# [YOUR GOAL]
In the market commentary below, write out the passage that begins with the words "INDU: -1.1%" and ends after "mean) falling knife.".

# [QUOTED PASSAGE]
# # #
Sep 7, 2009

At the Cusp of a Sluggish Recovery

At the Cusp of a Sluggish Recovery

September 8, 2009

“Prediction is very difficult, especially about the future.”—Niels Bohr, Danish Physicist

Weekly percentage performance for the major indices
Based on last Friday’s official settlement...

INDU: -1.1%
SPX: -1.2%
COMPQ: -0.5%
RUT: -1.6%

Market
The market closed lower during the pre-holiday week as weakness in the financial sector led the market down. The group is still the best performing sector for the past three and six months, bouncing more than 100% in the later period. I have heard from many investors lamenting about their inability to pull the trigger on BofA at $3 or Citigroup at $1. I have to remind them that these institutions are (and were at the time) insolvent, with the only thing keeping them afloat being the government view that they were “too big to fail.” Additionally, when exactly would they have made that decision to purchase either of these stocks, especially given that they both peaked around $52? Any purchase would have been catching the proverbial (OK, it’s not really a Proverb, but you know what I mean) falling knife.
# # #
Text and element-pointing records
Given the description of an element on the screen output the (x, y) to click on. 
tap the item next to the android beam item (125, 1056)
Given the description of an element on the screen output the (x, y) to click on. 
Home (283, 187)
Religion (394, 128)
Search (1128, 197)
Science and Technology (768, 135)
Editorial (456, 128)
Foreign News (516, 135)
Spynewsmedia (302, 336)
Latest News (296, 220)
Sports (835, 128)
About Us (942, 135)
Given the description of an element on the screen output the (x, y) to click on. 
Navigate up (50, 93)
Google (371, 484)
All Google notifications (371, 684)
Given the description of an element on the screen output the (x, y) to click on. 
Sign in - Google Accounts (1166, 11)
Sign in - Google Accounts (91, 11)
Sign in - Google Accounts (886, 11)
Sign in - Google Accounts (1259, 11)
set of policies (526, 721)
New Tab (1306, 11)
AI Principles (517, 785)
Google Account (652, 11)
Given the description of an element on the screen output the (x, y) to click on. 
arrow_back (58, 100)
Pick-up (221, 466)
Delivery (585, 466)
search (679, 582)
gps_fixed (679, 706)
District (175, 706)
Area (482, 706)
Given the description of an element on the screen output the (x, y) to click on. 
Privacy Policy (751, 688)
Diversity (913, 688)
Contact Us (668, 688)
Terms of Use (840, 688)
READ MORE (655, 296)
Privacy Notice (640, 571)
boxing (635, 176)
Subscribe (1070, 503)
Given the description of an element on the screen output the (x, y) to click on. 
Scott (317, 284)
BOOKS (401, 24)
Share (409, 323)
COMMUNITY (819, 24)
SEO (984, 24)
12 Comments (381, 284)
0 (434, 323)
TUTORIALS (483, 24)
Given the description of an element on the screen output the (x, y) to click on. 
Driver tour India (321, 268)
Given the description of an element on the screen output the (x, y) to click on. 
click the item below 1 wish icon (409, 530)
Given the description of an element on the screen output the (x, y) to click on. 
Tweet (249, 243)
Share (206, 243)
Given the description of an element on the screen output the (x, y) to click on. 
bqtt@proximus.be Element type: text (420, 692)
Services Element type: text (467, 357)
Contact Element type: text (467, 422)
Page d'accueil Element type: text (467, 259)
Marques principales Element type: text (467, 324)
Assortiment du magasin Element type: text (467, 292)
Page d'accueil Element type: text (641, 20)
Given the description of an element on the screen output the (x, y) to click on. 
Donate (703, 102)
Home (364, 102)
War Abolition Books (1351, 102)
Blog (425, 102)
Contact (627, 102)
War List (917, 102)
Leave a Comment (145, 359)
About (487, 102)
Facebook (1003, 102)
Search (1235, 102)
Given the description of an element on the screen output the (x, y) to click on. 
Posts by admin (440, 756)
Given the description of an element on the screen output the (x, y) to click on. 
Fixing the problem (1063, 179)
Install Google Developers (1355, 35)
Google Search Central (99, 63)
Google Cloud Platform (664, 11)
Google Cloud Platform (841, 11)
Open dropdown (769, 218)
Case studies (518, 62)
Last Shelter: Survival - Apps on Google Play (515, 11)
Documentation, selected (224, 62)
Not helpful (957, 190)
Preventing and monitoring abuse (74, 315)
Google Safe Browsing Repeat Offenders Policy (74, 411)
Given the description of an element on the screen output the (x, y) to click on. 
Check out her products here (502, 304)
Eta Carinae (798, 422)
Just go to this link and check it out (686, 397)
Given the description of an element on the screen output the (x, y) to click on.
# # #
# [FINAL RESULT]
INDU: -1.1%
SPX: -1.2%
COMPQ: -0.5%
RUT: -1.6%

Market
The market closed lower during the pre-holiday week as weakness in the financial sector led the market down. The group is still the best performing sector for the past three and six months, bouncing more than 100% in the later period. I have heard from many investors lamenting about their inability to pull the trigger on BofA at $3 or Citigroup at $1. I have to remind them that these institutions are (and were at the time) insolvent, with the only thing keeping them afloat being the government view that they were “too big to fail.” Additionally, when exactly would they have made that decision to purchase either of these stocks, especially given that they both peaked around $52? Any purchase would have been catching the proverbial (OK, it’s not really a Proverb, but you know what I mean) falling knife.